Figure 3.

Posttranscriptional regulation of GRF1 and GRF3 by miR396 in response to H. schachtii infection. A, Mapping of the cleavage sites of GRF1 and GRF3 using 5′ RLM-RACE. Arrows indicate the positions of cleavage sites in the sequenced 5′ RACE clones. The number of clones corresponding to each cleavage site is indicated. Perfect base pairing between miR396 and GRF1 and GRF3 mRNA is shown by vertical lines, and G:U wobble pairing is indicated by a circle. B, miR396 mediates the down-regulation of GRF1 and GRF3 expression in response to H. schachtii infection. The expression level of pri-miR396a, pri-miR396b, mature miR396, GRF1, and GRF3 was measured by qPCR in wild-type (Col-0) root tissues.

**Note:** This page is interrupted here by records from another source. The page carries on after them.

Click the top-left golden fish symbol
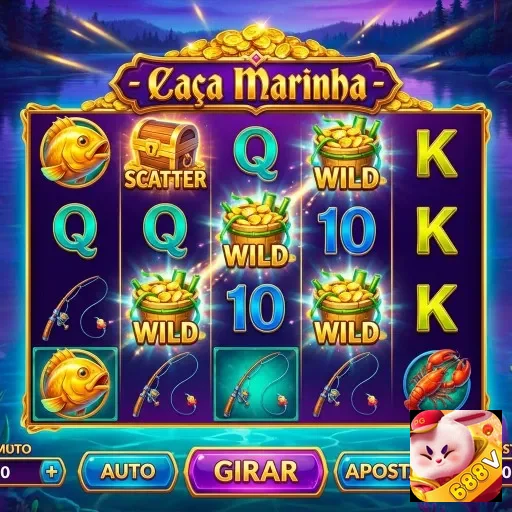Screen dimensions: 512x512 pos(75,151)
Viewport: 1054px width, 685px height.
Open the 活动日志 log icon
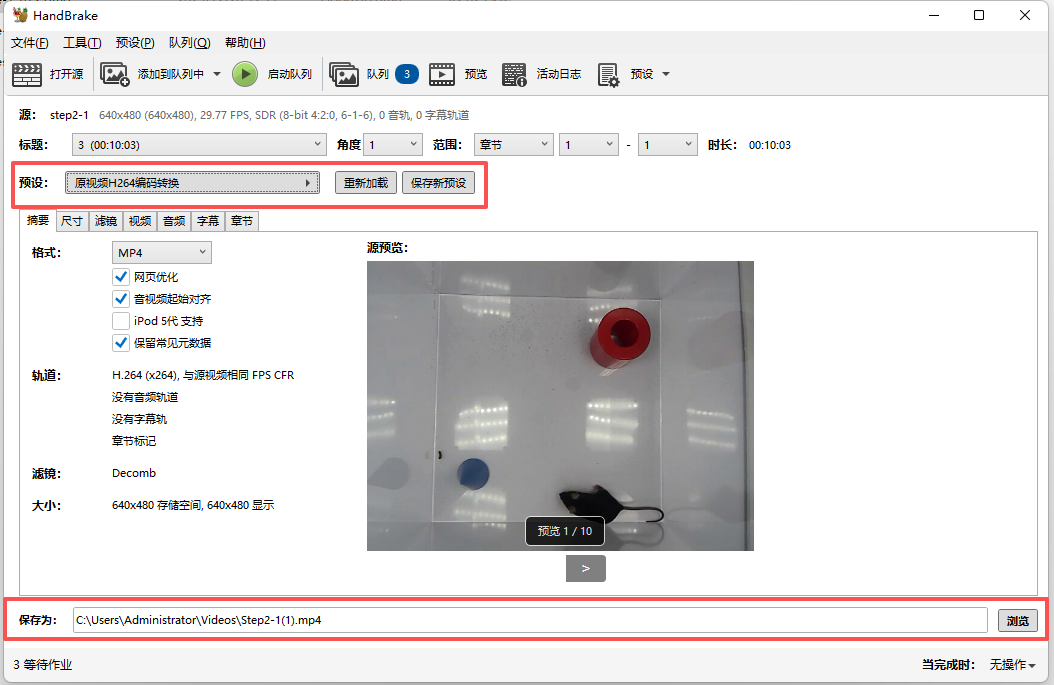pyautogui.click(x=514, y=74)
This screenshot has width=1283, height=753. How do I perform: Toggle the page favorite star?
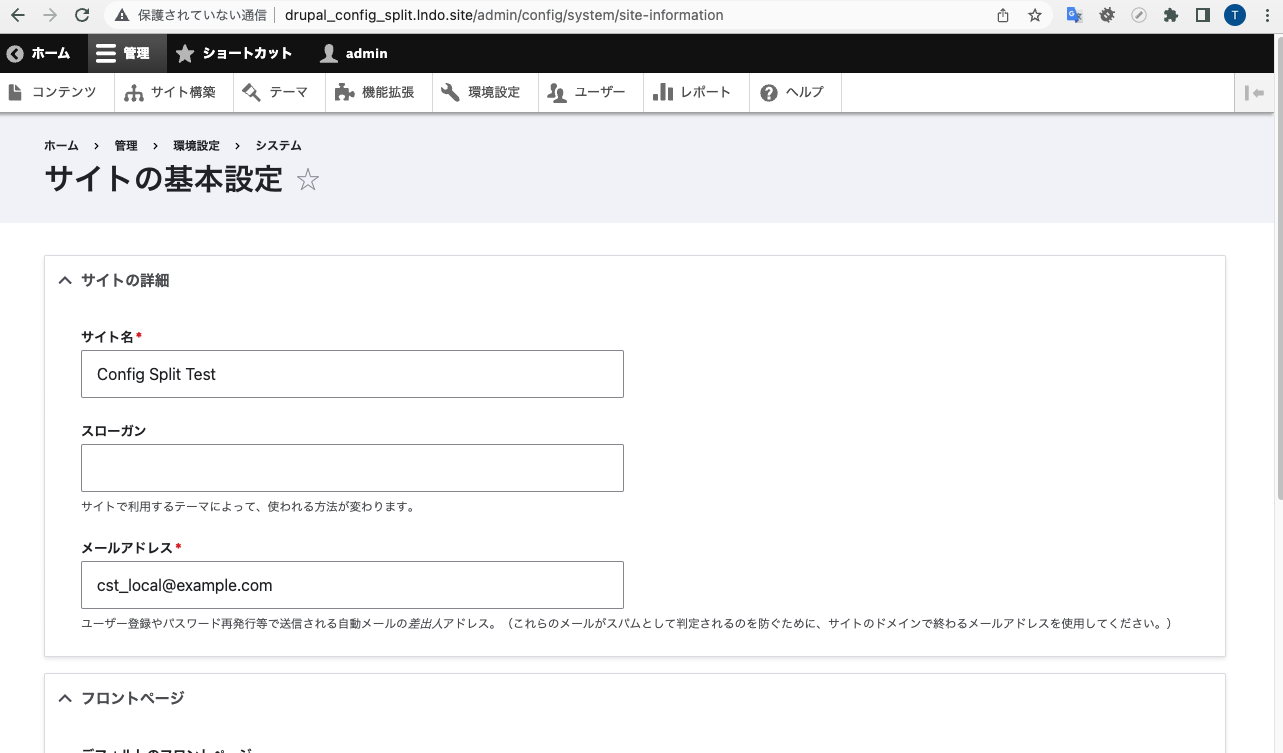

Infected and noninfected tissues were collected at 1, 3, 8, and 14 dpi. Down-regulation of miR396 at 1 and 3 dpi was associated with up-regulation of both GRF1 and GRF3. In contrast, up-regulation of miR396 at 8 and 14 dpi was associated with low transcript accumulation of GRF1 and GRF3. U6 small nuclear RNA was used as an internal control to normalize the expression levels of miR396, whereas Actin8 was used to normalize the expression levels of GRF1 and GRF3. The relative fold-change values represent changes of the expression levels in infected tissues relative to noninfected controls. Data are averages of three biologically independent experiments ± se.